[Stored data entries]
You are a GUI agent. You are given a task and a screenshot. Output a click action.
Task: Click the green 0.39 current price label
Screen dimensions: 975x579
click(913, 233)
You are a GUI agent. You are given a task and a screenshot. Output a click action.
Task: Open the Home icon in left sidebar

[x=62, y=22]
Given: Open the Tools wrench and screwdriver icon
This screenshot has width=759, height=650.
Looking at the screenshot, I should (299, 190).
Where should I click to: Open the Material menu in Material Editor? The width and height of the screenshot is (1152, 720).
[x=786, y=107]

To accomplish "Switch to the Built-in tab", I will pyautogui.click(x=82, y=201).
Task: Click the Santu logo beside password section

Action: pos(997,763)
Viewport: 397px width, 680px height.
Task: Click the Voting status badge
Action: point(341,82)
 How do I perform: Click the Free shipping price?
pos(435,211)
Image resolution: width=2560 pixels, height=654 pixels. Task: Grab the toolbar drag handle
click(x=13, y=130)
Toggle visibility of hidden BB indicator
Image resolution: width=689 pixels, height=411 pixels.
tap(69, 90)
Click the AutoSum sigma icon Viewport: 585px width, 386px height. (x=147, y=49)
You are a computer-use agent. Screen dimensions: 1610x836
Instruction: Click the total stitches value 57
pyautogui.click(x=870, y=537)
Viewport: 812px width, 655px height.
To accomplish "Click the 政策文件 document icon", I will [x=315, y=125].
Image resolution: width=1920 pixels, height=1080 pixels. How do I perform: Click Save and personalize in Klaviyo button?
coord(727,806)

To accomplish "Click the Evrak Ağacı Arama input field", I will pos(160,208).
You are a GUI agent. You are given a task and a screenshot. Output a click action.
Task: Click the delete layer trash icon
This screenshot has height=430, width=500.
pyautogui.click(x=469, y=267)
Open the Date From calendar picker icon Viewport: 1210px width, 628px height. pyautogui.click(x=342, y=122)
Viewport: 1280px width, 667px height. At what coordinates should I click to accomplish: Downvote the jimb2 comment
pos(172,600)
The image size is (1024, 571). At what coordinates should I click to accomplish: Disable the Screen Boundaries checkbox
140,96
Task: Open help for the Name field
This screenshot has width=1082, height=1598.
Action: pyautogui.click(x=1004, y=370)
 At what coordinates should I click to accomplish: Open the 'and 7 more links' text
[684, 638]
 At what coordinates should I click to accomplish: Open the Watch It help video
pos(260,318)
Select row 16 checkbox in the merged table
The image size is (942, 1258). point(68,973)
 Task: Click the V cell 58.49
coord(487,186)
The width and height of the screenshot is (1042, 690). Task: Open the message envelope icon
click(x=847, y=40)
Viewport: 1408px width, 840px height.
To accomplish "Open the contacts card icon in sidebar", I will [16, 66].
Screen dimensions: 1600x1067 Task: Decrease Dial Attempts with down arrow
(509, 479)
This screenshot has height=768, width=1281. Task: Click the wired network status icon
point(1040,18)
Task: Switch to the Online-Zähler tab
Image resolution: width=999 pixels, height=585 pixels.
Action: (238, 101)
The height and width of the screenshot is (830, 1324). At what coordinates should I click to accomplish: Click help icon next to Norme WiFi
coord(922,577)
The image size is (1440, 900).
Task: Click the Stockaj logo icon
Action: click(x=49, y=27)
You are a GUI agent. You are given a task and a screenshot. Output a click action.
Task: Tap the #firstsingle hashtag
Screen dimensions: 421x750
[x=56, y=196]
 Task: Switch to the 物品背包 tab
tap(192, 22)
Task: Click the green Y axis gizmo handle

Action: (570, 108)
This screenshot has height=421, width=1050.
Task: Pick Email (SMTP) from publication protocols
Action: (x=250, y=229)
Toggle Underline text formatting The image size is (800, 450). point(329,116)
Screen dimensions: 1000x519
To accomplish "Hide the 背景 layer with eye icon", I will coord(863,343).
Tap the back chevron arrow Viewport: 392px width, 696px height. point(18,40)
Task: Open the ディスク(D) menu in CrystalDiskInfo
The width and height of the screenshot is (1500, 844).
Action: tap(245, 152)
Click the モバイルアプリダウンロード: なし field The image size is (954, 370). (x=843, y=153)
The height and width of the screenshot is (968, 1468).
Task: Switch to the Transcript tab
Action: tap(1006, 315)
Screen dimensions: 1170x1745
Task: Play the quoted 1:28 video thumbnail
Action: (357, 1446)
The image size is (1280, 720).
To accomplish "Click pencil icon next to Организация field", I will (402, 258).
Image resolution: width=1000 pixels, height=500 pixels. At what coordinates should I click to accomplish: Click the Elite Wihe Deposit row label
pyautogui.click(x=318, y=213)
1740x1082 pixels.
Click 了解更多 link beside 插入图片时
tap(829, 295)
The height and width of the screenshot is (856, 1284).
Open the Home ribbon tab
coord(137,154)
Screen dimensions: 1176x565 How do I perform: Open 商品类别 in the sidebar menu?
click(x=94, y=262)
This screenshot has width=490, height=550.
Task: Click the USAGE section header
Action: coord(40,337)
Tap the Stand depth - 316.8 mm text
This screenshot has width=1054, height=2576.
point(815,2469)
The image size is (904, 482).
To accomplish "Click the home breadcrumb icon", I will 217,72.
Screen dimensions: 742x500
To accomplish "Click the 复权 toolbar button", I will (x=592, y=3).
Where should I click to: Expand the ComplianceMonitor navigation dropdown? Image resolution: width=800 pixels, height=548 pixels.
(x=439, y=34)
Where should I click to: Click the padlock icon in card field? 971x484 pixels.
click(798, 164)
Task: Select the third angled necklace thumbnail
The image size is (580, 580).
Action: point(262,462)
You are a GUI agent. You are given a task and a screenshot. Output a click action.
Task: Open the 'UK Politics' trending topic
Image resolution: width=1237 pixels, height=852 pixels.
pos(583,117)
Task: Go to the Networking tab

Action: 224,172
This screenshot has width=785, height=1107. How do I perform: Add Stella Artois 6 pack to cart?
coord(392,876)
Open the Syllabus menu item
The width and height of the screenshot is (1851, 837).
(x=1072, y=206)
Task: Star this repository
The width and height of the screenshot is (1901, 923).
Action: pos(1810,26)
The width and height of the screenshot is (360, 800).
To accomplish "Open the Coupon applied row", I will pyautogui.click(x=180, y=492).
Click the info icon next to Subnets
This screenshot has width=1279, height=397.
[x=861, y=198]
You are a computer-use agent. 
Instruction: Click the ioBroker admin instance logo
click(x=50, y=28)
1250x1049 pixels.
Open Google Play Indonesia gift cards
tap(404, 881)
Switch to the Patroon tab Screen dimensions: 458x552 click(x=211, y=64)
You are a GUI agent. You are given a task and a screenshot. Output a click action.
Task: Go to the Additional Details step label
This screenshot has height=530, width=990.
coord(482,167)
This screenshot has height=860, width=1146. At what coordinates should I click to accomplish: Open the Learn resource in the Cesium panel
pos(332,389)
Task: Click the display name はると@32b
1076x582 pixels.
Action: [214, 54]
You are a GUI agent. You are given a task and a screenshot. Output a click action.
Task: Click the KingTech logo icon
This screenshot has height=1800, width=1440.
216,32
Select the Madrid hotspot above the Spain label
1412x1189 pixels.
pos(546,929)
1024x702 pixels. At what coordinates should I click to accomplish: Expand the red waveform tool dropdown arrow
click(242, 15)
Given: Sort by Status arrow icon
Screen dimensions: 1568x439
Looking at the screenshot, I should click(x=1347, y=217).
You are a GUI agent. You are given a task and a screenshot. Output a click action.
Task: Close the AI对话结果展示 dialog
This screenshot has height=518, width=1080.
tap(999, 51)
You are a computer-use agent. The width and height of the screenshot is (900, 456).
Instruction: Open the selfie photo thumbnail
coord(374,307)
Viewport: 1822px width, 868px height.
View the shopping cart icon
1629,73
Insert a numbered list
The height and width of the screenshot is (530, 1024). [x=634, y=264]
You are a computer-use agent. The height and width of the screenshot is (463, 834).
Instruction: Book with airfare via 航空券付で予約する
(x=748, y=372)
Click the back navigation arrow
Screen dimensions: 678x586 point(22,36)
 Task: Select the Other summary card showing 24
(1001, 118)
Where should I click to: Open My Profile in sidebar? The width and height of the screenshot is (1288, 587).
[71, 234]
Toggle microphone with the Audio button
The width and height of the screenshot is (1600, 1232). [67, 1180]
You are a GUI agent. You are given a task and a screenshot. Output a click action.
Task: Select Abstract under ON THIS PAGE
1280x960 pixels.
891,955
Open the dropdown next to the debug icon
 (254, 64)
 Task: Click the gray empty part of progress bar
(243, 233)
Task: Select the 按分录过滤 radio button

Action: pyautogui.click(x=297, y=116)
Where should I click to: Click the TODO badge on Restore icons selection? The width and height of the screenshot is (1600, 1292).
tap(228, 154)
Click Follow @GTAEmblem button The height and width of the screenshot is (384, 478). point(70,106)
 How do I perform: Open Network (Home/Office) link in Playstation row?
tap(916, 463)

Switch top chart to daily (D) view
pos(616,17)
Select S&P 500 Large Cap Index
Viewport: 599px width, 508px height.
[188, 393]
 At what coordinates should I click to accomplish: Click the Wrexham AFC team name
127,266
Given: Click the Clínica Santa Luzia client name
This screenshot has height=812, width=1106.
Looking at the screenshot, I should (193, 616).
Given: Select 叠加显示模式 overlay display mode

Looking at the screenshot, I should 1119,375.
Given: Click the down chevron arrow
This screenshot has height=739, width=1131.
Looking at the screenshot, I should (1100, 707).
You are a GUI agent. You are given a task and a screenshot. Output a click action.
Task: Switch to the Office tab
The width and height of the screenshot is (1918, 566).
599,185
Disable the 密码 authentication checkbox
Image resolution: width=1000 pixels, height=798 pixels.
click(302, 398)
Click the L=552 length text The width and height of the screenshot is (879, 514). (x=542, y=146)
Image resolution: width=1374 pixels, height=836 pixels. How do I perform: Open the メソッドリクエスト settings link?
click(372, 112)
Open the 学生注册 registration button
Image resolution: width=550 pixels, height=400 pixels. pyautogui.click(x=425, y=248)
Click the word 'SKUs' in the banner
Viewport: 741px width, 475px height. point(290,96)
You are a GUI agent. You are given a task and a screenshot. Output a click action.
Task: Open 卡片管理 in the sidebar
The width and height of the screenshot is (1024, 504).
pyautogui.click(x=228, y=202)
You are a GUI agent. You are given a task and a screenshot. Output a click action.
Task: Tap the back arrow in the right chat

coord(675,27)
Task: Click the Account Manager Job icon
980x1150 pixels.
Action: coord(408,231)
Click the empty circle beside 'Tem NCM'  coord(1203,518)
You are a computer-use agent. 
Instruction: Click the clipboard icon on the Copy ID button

DESCRIPTION OF THE TASK:
Determine the number of lines in the entries above where the string "computer" appears. Answer with the number alone.

SOLUTION FOR THIS PROBLEM:
5